Qatari agriculture company pledges increase in shrimp output

Agrico Qatar has plans to increase its fresh shrimp production to 800 metric tons (MT) annually, boosting Qatar’s nascent aquaculture industry.

The private agricultural development company's managing director, Nasser Ahmed al-Khalaf, told the Gulf Times at the eighth International Agricultural Exhibition (AgriteQ) and International Environmental Exhibition (EnviroteQ) at the Doha Exhibition and Convention Centre that his company will also scale up tilapia production to 450 MT to support Qatar’s food security goals.

Agrico is planning on producing 350 MT of vannamei this year at the company’s 10,000-square-meter farm, which has already begun operations.

Qatar’s per capita annual fish consumption is about 22.3 kilograms,  with fresh shrimp consumption estimated at 1,000 MT annually. Agrico’s projected production for 2021 will meet at least one-third of the existing national demand for fresh shrimp, the company said.

Although aquaculture is not a primary agricultural activity in Qatar, results from ongoing research from selected small freshwater facilities have demonstrated there is huge potential for domestically produced seafood, according to al-Khalaf. He said tilapia has an especially bright outlook, and pushed for the country to successfully implement the new aquaculture executive regulation, which provides guidelines for sustainable development and management of aquaculture, “using best management practices and adopting measures for mitigating environmental impacts by judicious utilization of land and water resources.”
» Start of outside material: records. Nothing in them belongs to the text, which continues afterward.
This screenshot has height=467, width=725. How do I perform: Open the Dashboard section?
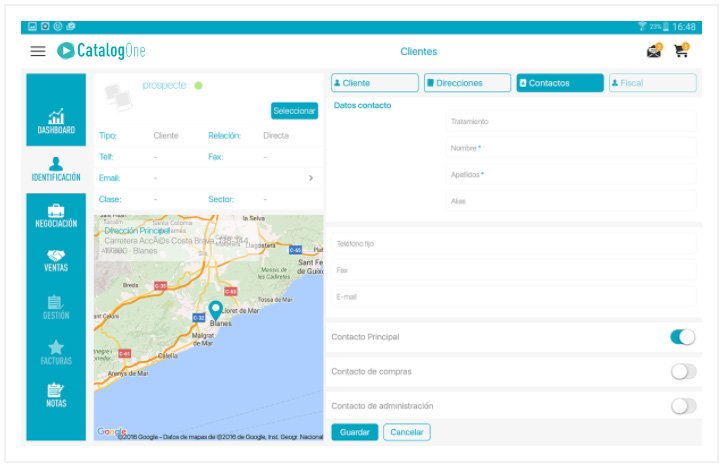point(56,122)
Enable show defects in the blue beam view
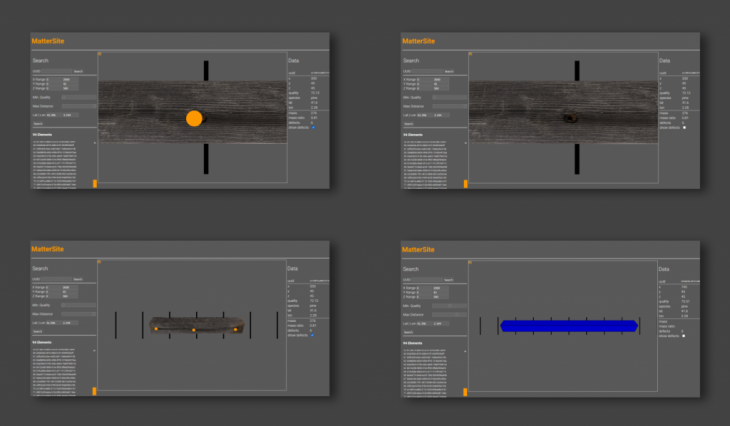 684,337
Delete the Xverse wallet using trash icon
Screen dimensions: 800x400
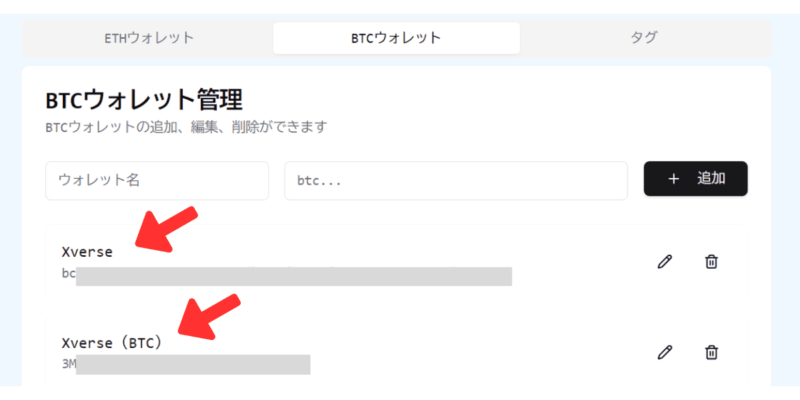point(711,262)
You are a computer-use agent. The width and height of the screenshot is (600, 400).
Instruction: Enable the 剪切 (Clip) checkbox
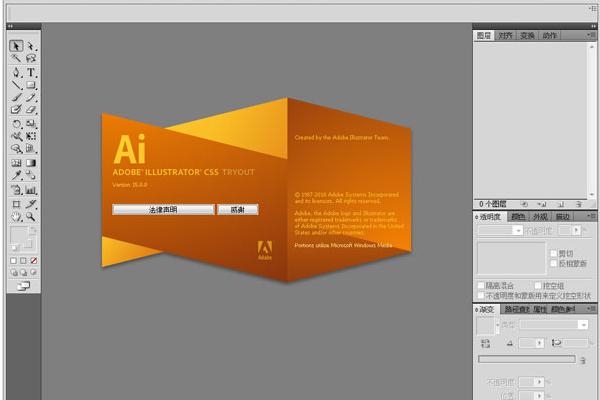(554, 254)
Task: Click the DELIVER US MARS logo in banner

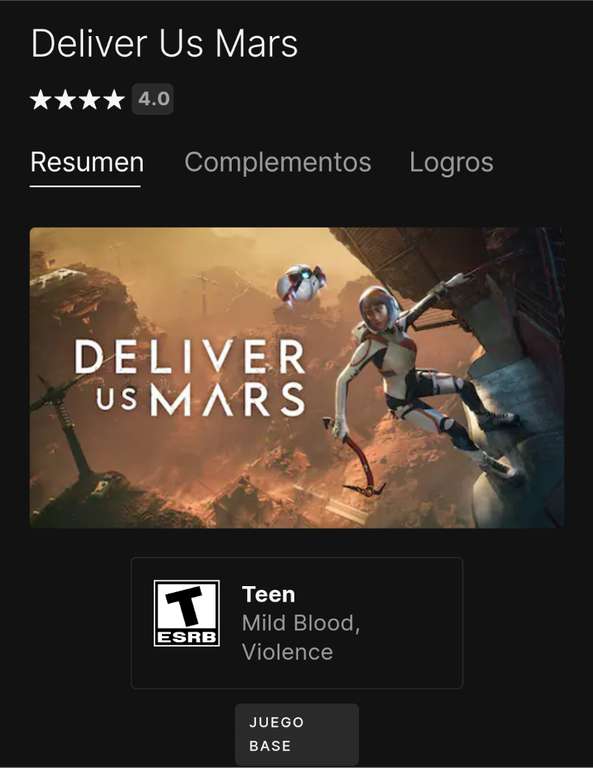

Currently, most of Qatar's aquaculture production from small-scale freshwater facilities is consumed locally, “although some fish is exported to neighbouring countries, particularly Saudi Arabia,” Business Wire reported. Qatar’s market for Fisheries and Aquaculture is likely to post a compound annual growth rate of 5.1 percent for between 2020 and 2025, the report found.

According to Agrico, the planned aquaculture expansion program will be combined with a venture into aquaponics to boost food production from an integrated fish-farming system, with vegetable production utilizing fertilizer from the farmed fish.

Already, Agrico has commenced levee production that al-Khalaf said is “not using any mechanical system.”

He said, with aquaponics, the cost of fertilizer derived from the farmed fish costs just 3 percent of the price being paid in Qatar for conventional fertilizer.